Find common parent-path in list of files and directories

Frame91 picture Frame91 · Jul 21, 2014 · Viewed 8.6k times · Source

I got a list of files and directories List<string> pathes. Now I'd like to calculate the deepest common branch every path is sharing with each other.

We can assume that they all share a common path, but this is unknown in the beginning.

Let's say I have the following three entries:

  • C:/Hello/World/This/Is/An/Example/Bla.cs
  • C:/Hello/World/This/Is/Not/An/Example/
  • C:/Hello/Earth/Bla/Bla/Bla

This should get the result: C:/Hello/ as Earth is breaking this "chain" of subdirectories.

Second example:

  • C:/Hello/World/This/Is/An/Example/Bla.cs
  • C:/Hello/World/This/Is/Not/An/Example/

-> C:/Hello/World/This/Is/

How would you proceed?
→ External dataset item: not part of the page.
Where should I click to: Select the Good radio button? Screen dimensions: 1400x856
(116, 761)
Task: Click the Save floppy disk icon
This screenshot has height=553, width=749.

I tried to use string.split(@"/") and start with the first string and check if every part of this array is contained in the other strings. However, this would be a very expensive call as I'm iterating (list_of_entries)^list_of_entries. Is there any better solution available?
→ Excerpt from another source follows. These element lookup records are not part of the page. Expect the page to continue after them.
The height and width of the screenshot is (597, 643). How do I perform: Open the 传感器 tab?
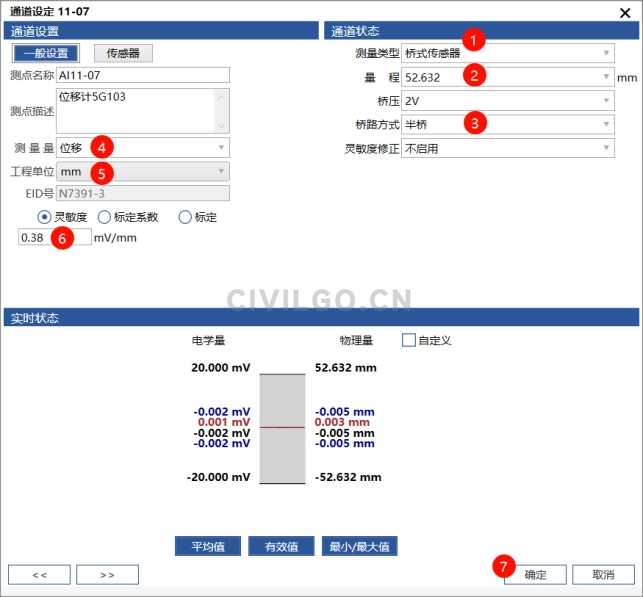123,53
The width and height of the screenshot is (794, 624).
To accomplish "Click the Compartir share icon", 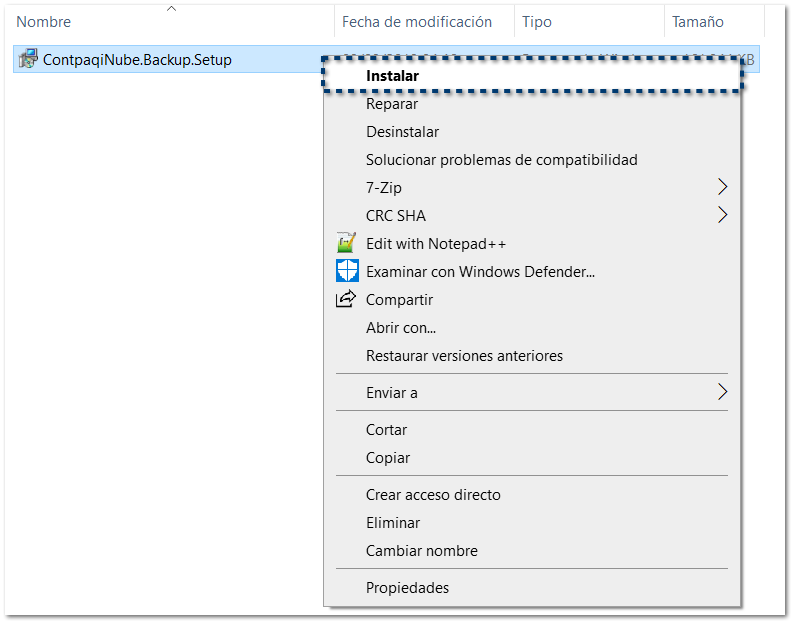I will tap(347, 299).
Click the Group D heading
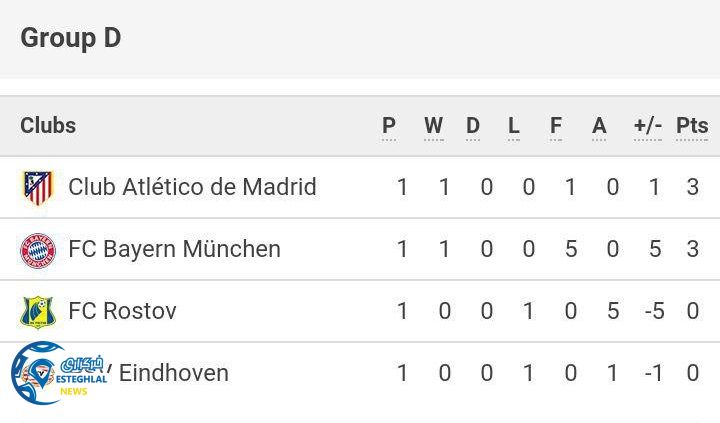 pos(70,38)
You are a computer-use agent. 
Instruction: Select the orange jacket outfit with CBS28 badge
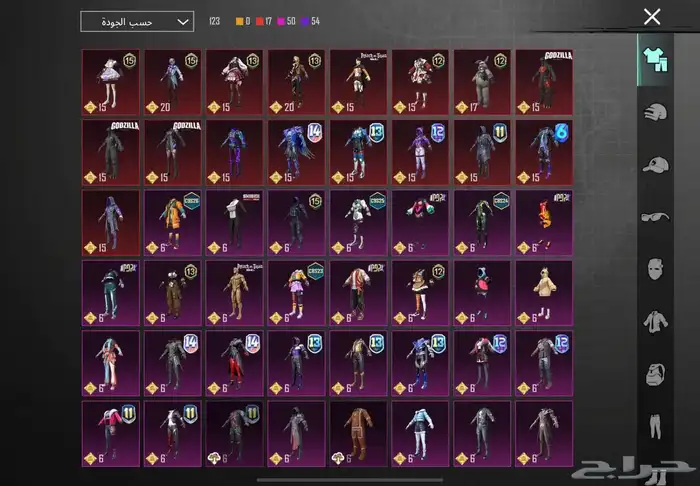point(173,222)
My current attempt would be something like the following (C# + LINQ):

    public string CalculateCommonPath(IEnumerable<string> paths)
    {
        int minSlash = int.MaxValue;
        string minPath = null;
        foreach (var path in paths)
        {
            int splits = path.Split('\\').Count();
            if (minSlash > splits)
            {
                minSlash = splits;
                minPath = path;
            }
        }

        if (minPath != null)
        {
            string[] splits = minPath.Split('\\');
            for (int i = 0; i < minSlash; i++)
            {
                if (paths.Any(x => !x.StartsWith(splits[i])))
                {
                    return i >= 0 ? splits.Take(i).ToString() : "";
                }
            }
        }
        return minPath;
    }

Answer

AlexD picture AlexD · Jul 21, 2014

A function to get the longest common prefix may look like this:

public static string GetLongestCommonPrefix(string[] s)
{
    int k = s[0].Length;
    for (int i = 1; i < s.Length; i++)
    {
        k = Math.Min(k, s[i].Length);
        for (int j = 0; j < k; j++)
            if (s[i][j] != s[0][j])
            {
                k = j;
                break;
            }
    }
    return s[0].Substring(0, k);
}

Then you may need to cut the prefix on the right hand. E.g. we want to return c:/dir instead of c:/dir/file for

c:/dir/file1
c:/dir/file2

You also may want to normalize the paths before processing. See Normalize directory names in C#.